BEGIN SUPPLIED INFORMATION

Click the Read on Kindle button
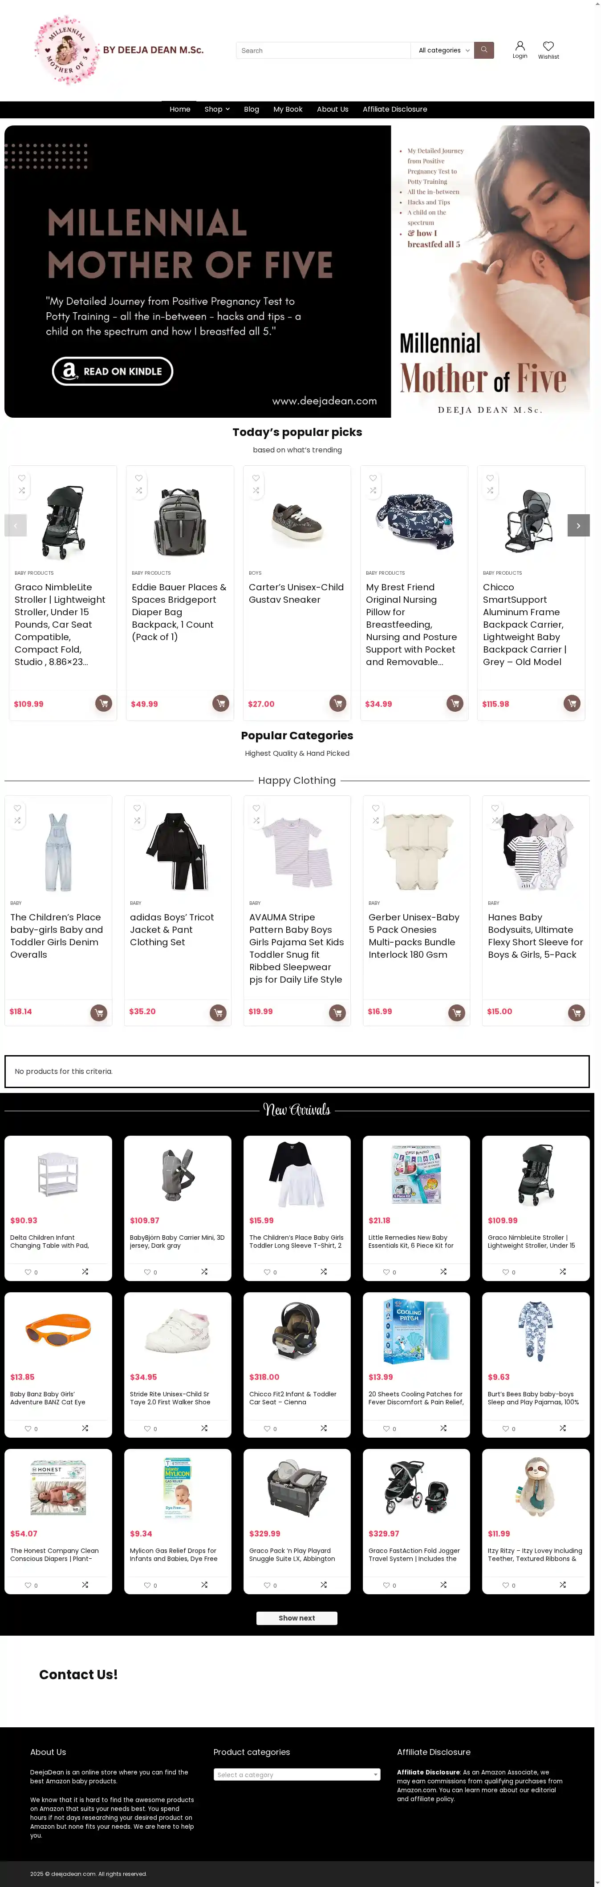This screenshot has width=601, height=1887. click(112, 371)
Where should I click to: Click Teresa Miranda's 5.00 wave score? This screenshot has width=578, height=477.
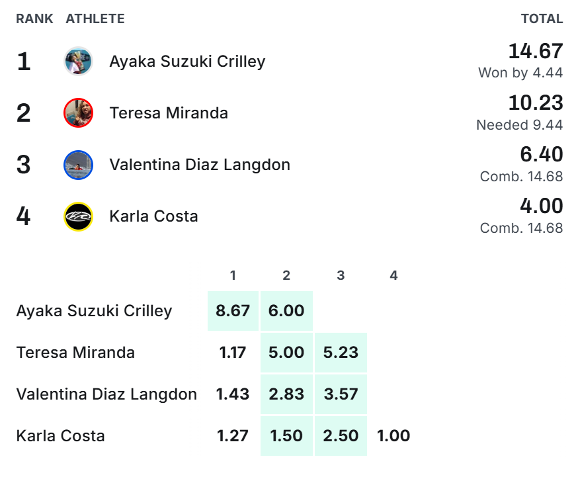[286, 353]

END SUPPLIED INFORMATION
BEGIN SUPPLIED INFORMATION

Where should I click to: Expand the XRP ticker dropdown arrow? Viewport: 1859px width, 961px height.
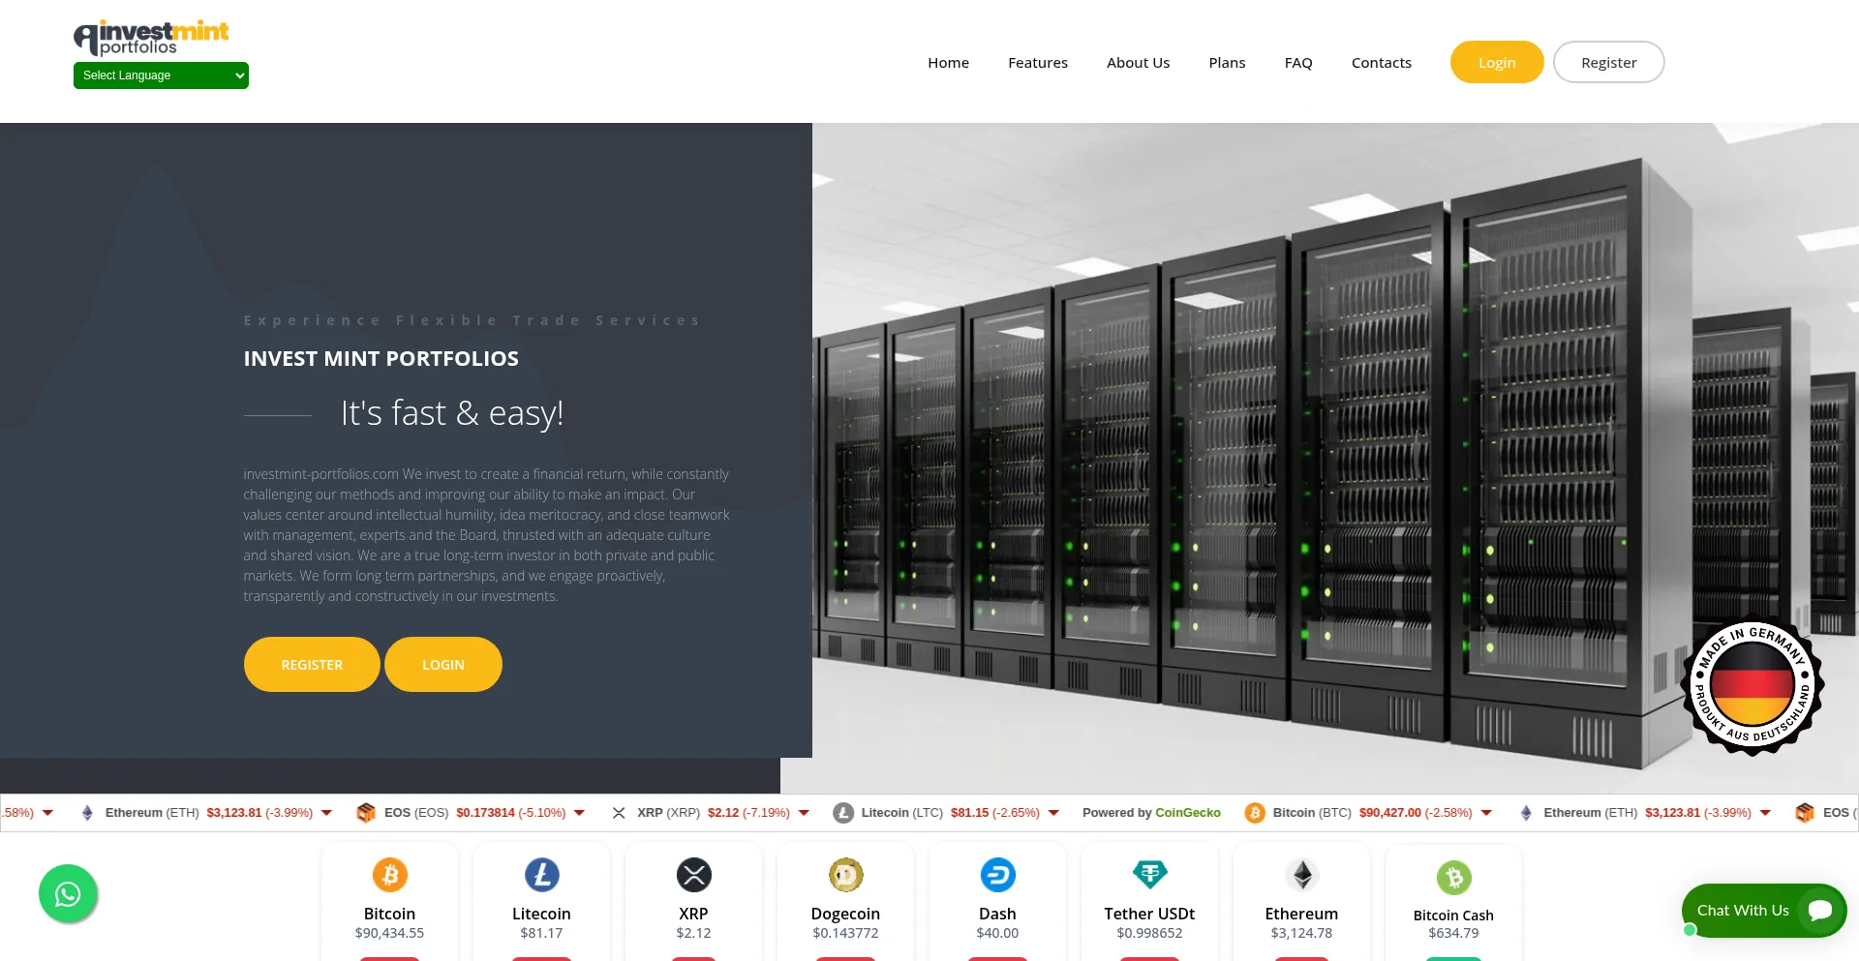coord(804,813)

END SUPPLIED INFORMATION
BEGIN SUPPLIED INFORMATION

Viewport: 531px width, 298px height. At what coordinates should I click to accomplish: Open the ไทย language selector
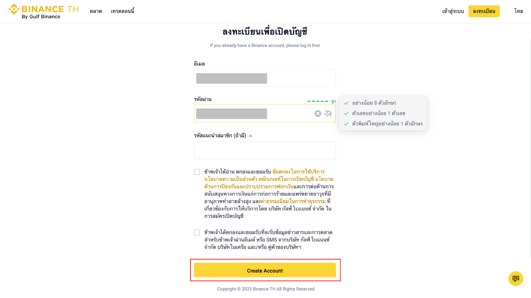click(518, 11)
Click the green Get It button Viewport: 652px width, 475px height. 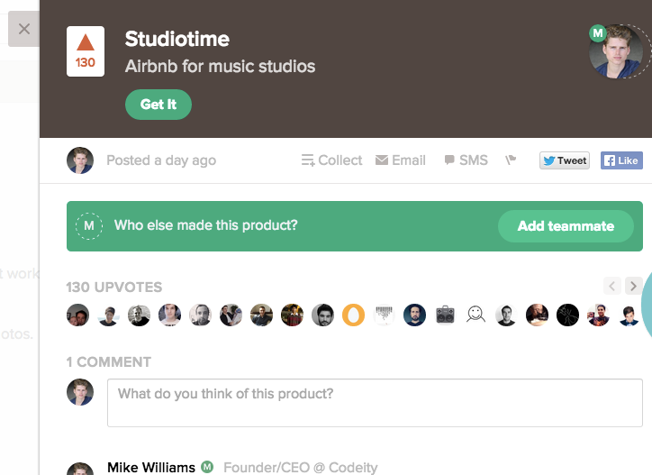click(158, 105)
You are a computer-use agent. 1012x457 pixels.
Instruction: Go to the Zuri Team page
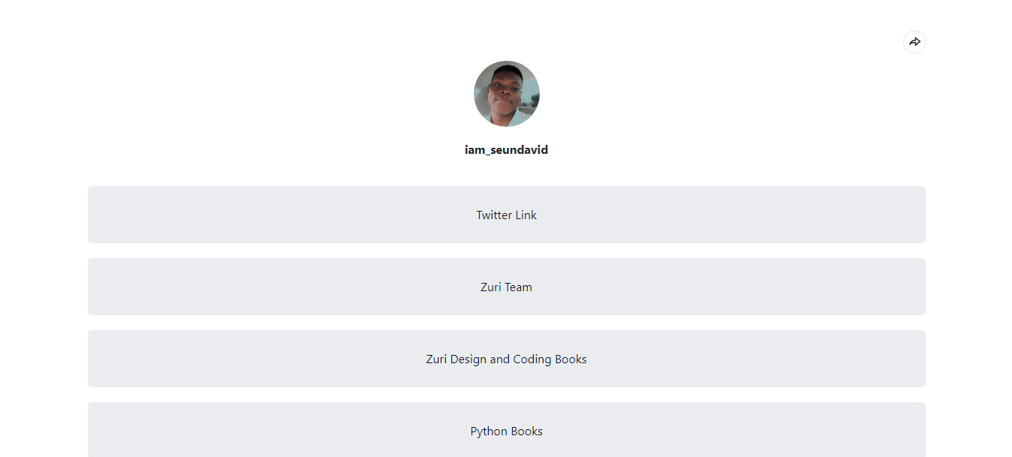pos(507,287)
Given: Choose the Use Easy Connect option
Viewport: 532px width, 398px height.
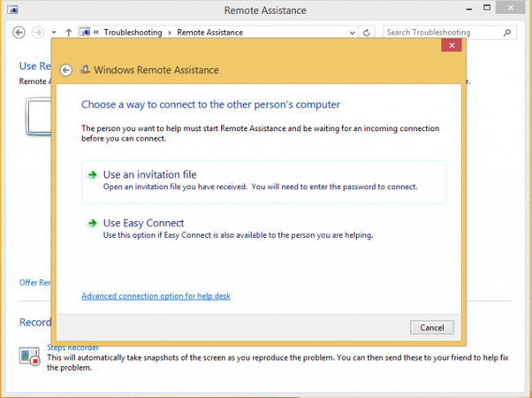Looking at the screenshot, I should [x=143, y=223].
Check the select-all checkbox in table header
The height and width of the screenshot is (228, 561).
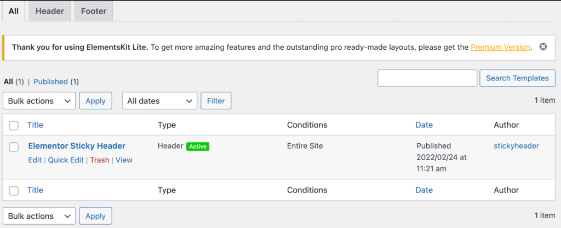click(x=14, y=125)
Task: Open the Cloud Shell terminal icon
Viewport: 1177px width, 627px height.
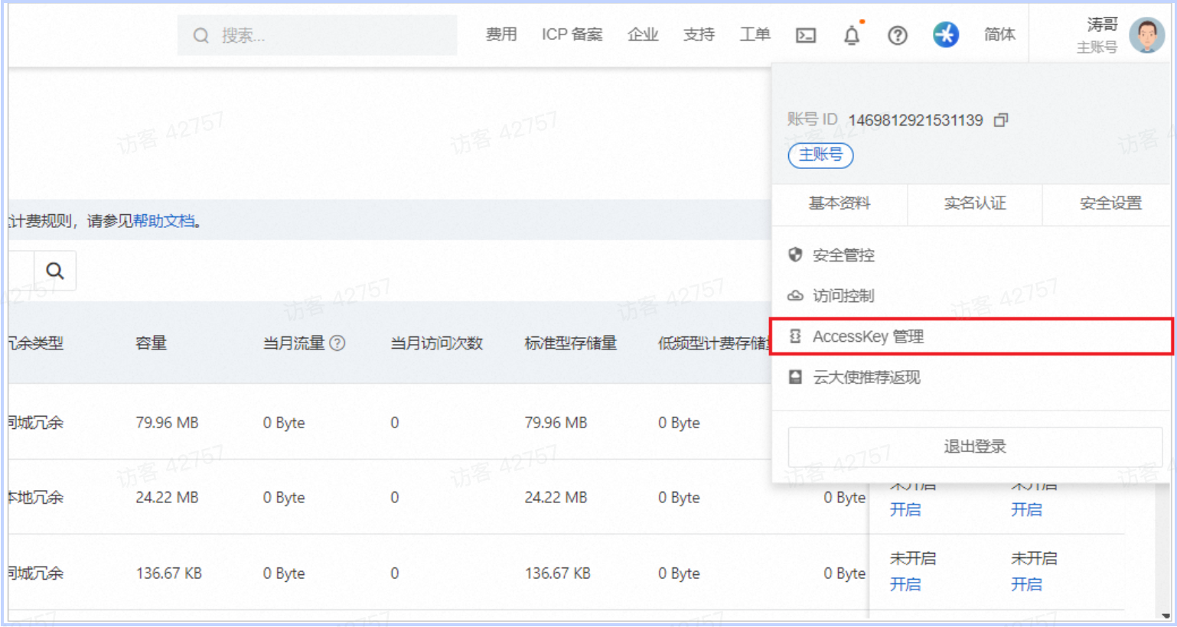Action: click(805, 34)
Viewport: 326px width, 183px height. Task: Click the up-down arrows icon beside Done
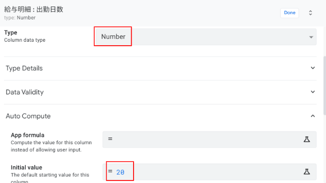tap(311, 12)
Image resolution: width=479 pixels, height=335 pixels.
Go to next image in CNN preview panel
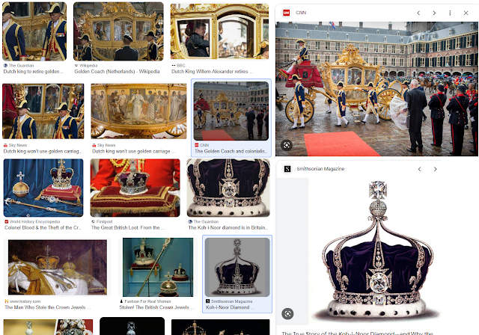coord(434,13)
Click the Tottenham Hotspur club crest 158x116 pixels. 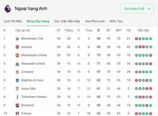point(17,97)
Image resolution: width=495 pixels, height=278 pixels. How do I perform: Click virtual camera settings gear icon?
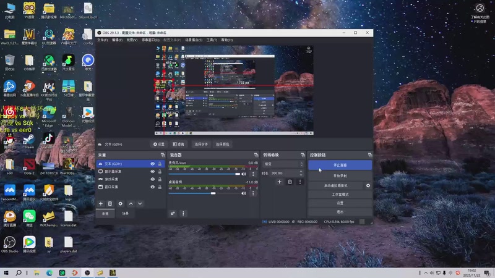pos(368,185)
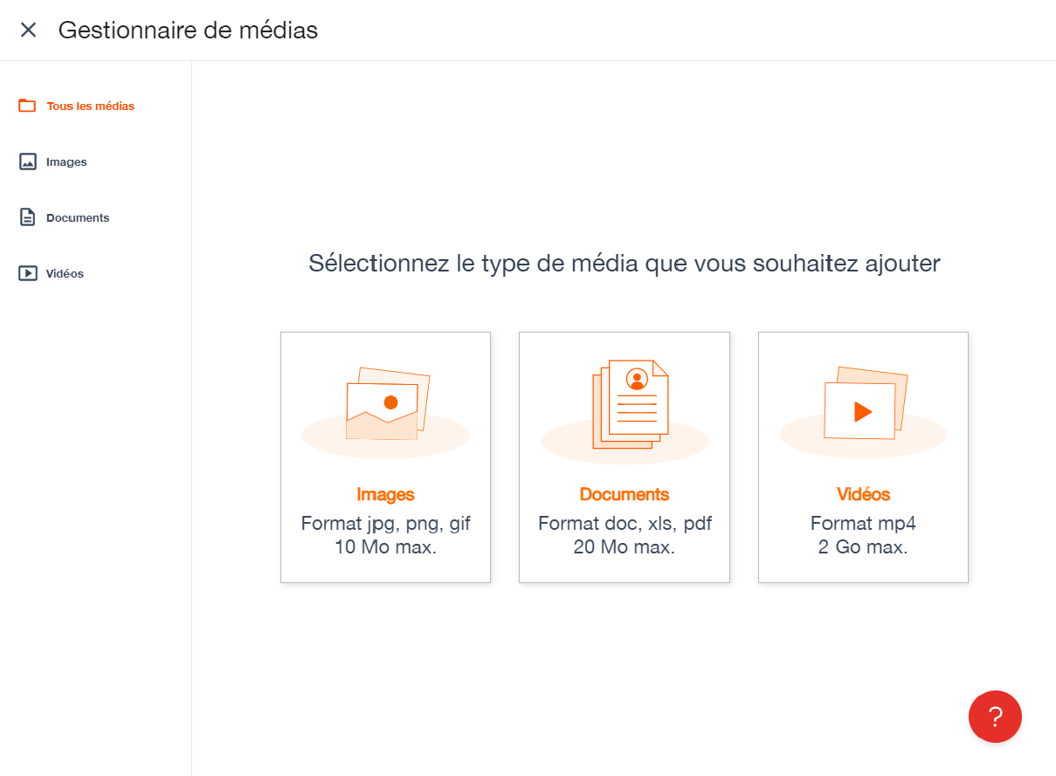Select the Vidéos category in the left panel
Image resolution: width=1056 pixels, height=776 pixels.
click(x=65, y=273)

END SUPPLIED INFORMATION

REQUIREMENTS:
Please pick out each line in the listing above that contains the word "Where" and copy those lines in full.

FINAL RESULT:
Where should I click to: Click Teresa Miranda's 5.00 wave score? This screenshot has width=578, height=477.
Where should I click to: Expand the XRP ticker dropdown arrow? Viewport: 1859px width, 961px height.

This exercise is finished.